I've made a lot of recipes from this site in the past and this is the first that I felt warranted an actual review. Fantastic. My dinner guests were all raving about it. I served it over jasmine rice and with a side of cucumber/yogurt/dill salad. Thank you for this recipe.
I don't know why I listen to recipes when they insist on adding one full cup of water. If you make this start with just half a cup first or else it's too watery. I also added 5 fresh green chiles for a spicy kick.
I didn't have lemon grass so I substituted lemon peel. I also didn't use as much chicken. Added quite a large amount of fresh green beans instead. Only other change I made was adding less salt.
Next time I think I'll try to skip the step of grinding everything up in the blender to save on clean up. I'll just chop everything fine and see how it goes. It was very good as is, and I think it will also be very good making changes each time I cook it - add more curry powder one time - maybe add thai basil one time....
Great Curry!! Easy and quick! We used a well drained can of diced tomatoes instead of fresh tomatoes. My husband gives this an eight out of ten. We would recommend this highly we'll make it for friends soon.
I've made this twice this week. I used just over a lb of chicken (instead of 2.25 lbs) and I put the chicken thighs in as is (not cut into chunks). I only had grape tomatoes so I used those. I also added cauliflower towards the end of cooking and let it simmer covered for about 15 minutes. This is a great recipe. The chicken was so tender and fell apart so easily!! Thank you!!

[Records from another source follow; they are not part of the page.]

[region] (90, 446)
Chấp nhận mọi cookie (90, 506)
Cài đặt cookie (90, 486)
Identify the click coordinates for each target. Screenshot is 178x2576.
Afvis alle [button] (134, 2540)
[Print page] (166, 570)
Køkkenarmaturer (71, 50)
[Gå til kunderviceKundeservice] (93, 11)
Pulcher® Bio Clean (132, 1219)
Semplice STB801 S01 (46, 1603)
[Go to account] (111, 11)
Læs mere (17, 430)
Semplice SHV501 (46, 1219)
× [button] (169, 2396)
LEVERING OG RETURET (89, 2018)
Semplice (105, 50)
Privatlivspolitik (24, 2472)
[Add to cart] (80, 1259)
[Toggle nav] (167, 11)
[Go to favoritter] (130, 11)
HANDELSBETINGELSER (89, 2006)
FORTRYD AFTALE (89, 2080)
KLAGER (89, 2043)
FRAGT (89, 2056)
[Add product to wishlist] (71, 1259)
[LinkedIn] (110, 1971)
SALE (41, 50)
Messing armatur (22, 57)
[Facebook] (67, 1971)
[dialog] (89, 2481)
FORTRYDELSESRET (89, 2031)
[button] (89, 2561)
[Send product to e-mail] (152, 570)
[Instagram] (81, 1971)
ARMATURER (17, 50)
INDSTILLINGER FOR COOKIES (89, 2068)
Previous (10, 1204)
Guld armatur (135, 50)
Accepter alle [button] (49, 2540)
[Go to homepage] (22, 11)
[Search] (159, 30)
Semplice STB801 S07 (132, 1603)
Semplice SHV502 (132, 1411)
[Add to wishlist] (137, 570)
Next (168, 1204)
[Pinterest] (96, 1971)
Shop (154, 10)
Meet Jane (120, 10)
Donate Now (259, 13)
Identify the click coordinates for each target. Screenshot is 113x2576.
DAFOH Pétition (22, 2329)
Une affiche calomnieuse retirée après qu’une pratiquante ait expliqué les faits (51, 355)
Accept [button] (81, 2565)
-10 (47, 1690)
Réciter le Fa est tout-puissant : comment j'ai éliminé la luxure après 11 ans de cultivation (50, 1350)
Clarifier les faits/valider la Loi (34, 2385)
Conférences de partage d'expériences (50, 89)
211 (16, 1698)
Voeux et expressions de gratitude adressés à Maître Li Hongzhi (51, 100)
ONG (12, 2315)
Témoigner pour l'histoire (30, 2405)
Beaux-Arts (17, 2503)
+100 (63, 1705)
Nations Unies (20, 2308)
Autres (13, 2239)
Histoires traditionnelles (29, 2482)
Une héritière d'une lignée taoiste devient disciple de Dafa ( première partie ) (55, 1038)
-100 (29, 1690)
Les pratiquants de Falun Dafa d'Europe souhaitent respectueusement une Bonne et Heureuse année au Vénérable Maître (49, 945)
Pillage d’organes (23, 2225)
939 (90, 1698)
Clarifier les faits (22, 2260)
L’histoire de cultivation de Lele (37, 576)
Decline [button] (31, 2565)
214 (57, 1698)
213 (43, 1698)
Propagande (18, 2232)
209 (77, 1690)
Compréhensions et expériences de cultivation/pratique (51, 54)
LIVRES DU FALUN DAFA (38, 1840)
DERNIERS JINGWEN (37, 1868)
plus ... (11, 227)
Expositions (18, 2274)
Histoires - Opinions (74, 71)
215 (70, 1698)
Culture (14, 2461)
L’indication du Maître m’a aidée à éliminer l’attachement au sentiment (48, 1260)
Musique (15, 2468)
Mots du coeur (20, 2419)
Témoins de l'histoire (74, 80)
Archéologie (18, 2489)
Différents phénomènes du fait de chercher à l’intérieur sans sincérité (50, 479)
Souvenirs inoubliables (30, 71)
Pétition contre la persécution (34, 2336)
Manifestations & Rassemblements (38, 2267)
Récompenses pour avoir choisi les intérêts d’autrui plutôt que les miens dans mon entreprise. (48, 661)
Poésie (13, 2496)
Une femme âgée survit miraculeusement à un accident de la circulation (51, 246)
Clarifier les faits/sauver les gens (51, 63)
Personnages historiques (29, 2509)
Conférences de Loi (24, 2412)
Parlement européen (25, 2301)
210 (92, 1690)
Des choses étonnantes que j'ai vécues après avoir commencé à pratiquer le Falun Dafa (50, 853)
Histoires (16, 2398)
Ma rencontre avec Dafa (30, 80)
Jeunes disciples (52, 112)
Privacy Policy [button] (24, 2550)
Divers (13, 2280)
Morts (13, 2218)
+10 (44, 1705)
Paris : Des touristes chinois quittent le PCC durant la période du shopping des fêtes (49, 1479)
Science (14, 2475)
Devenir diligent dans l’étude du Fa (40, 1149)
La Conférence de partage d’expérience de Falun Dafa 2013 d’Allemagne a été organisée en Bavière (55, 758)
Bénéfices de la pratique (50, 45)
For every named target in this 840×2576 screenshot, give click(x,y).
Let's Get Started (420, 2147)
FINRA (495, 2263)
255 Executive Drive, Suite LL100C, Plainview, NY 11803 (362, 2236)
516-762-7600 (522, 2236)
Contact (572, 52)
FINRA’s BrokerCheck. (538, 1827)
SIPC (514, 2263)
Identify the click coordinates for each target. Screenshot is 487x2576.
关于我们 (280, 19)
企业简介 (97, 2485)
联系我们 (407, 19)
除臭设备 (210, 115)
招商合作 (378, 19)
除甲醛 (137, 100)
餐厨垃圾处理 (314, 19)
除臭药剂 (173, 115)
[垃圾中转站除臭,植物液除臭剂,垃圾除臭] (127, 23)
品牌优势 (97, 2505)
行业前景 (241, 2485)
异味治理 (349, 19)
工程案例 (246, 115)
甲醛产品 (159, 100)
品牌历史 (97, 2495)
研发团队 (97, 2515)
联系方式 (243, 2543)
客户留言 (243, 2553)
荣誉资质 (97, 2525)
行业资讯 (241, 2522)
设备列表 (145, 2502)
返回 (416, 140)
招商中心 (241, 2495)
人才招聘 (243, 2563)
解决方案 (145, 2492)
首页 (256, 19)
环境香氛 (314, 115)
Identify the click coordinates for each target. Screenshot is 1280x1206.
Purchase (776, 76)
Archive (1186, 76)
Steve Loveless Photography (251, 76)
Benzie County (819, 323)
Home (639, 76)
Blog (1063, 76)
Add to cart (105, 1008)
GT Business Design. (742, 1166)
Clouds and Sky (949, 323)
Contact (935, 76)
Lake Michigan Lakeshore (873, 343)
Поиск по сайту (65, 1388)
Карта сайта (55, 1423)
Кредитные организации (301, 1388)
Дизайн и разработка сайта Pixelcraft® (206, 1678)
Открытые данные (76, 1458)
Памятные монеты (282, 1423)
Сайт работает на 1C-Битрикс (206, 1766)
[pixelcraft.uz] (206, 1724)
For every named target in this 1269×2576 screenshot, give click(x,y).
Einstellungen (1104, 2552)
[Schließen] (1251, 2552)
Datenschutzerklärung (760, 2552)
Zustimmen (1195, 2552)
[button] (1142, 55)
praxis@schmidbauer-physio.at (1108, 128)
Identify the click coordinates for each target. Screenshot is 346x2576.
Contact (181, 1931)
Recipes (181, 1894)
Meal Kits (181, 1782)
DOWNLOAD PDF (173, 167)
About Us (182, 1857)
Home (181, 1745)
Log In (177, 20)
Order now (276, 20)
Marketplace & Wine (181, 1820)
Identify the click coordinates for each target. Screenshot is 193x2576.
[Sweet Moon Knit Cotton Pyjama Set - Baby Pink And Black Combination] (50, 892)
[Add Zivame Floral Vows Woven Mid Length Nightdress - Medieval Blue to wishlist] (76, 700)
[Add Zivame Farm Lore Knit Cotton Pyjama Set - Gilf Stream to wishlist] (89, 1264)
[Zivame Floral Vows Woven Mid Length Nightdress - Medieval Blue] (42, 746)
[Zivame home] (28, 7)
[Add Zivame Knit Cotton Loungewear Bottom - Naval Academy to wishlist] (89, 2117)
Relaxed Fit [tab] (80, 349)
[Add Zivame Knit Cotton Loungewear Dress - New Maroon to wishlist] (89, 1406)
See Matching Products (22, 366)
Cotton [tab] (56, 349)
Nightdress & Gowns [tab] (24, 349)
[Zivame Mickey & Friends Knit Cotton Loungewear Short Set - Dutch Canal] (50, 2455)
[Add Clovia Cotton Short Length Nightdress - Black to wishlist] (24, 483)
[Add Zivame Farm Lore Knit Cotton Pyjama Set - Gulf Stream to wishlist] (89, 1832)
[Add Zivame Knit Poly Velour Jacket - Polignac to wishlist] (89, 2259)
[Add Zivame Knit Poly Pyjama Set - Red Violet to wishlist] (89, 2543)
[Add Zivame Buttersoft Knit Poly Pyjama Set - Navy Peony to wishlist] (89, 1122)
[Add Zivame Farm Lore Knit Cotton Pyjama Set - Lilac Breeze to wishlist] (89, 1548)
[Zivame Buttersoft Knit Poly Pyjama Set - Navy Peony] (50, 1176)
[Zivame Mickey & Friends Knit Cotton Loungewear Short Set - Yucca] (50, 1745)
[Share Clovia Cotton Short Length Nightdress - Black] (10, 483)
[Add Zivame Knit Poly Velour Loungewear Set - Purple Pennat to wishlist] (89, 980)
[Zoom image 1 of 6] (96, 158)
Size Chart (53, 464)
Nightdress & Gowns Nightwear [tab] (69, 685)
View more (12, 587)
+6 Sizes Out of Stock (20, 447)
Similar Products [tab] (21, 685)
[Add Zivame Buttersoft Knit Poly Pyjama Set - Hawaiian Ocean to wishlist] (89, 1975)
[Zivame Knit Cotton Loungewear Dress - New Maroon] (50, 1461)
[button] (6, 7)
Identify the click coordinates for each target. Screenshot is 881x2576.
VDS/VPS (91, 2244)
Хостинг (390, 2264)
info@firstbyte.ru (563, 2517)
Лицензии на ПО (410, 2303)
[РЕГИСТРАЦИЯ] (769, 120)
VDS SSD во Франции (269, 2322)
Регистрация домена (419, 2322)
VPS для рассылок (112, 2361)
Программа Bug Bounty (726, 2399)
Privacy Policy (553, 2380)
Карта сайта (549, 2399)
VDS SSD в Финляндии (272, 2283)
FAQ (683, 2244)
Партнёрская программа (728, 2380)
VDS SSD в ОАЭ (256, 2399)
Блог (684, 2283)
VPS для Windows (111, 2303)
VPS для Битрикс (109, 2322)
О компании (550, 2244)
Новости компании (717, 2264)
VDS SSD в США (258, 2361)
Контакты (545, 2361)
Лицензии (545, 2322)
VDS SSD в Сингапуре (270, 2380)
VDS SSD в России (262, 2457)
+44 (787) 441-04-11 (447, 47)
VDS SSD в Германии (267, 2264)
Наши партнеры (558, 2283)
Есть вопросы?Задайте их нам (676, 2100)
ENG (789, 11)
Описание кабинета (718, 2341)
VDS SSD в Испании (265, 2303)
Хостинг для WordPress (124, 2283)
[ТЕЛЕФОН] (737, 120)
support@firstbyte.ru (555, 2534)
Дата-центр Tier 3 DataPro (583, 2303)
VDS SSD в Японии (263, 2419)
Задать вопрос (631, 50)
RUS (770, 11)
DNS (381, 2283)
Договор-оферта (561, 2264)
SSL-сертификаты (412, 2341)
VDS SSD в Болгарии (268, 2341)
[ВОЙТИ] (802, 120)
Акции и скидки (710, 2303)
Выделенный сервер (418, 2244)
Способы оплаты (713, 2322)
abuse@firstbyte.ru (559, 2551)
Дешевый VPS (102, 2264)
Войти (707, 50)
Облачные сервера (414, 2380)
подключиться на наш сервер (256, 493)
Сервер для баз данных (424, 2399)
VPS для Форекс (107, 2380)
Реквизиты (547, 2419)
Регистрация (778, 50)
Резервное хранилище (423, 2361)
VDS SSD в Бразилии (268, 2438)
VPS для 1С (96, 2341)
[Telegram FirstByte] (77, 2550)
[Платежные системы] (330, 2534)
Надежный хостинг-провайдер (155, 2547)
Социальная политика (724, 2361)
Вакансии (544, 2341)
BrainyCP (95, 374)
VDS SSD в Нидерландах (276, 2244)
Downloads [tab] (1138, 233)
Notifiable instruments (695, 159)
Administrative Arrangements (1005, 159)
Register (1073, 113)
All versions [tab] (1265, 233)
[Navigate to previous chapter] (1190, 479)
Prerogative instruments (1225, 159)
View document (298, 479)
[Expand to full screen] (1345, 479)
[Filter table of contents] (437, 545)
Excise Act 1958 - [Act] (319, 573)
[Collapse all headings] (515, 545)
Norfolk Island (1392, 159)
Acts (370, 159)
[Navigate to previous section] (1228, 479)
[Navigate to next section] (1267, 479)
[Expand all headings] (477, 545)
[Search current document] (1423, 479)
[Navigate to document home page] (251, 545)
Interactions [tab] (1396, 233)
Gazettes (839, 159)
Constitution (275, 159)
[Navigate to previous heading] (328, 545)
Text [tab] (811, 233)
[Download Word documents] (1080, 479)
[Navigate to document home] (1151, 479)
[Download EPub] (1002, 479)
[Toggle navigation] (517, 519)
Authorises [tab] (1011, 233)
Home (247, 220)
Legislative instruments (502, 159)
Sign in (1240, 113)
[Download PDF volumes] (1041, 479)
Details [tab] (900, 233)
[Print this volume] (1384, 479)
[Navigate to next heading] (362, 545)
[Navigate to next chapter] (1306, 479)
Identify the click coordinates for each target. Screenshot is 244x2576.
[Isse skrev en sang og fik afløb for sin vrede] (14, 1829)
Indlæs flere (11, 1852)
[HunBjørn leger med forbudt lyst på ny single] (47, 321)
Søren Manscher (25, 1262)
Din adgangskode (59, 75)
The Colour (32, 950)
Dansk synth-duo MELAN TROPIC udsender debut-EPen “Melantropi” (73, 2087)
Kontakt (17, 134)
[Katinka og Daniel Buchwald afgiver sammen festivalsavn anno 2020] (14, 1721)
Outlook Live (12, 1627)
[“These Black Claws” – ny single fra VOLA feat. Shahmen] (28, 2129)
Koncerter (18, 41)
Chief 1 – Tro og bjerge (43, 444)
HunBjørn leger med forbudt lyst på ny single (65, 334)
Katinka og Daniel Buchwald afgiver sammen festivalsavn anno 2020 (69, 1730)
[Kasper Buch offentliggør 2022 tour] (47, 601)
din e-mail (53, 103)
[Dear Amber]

This was rather involved to make but the result was well worth it! With all the spiices I thought it would be over-whelming but it was the perfect blend--not one spice dominated the others and they came together to make a fragrant spicy curry with just the right amount of heat. I had never used fish sauce before so that was kind of scary; but the finished produce did not taste "fishy" at all. Hubby didn't love it but he didn't hate it either. He said it was different. Note: he was basically making it with my help and he was okay until we added the fish sauce! LOL! I served it with basmati rice and peas. I will probably make it again.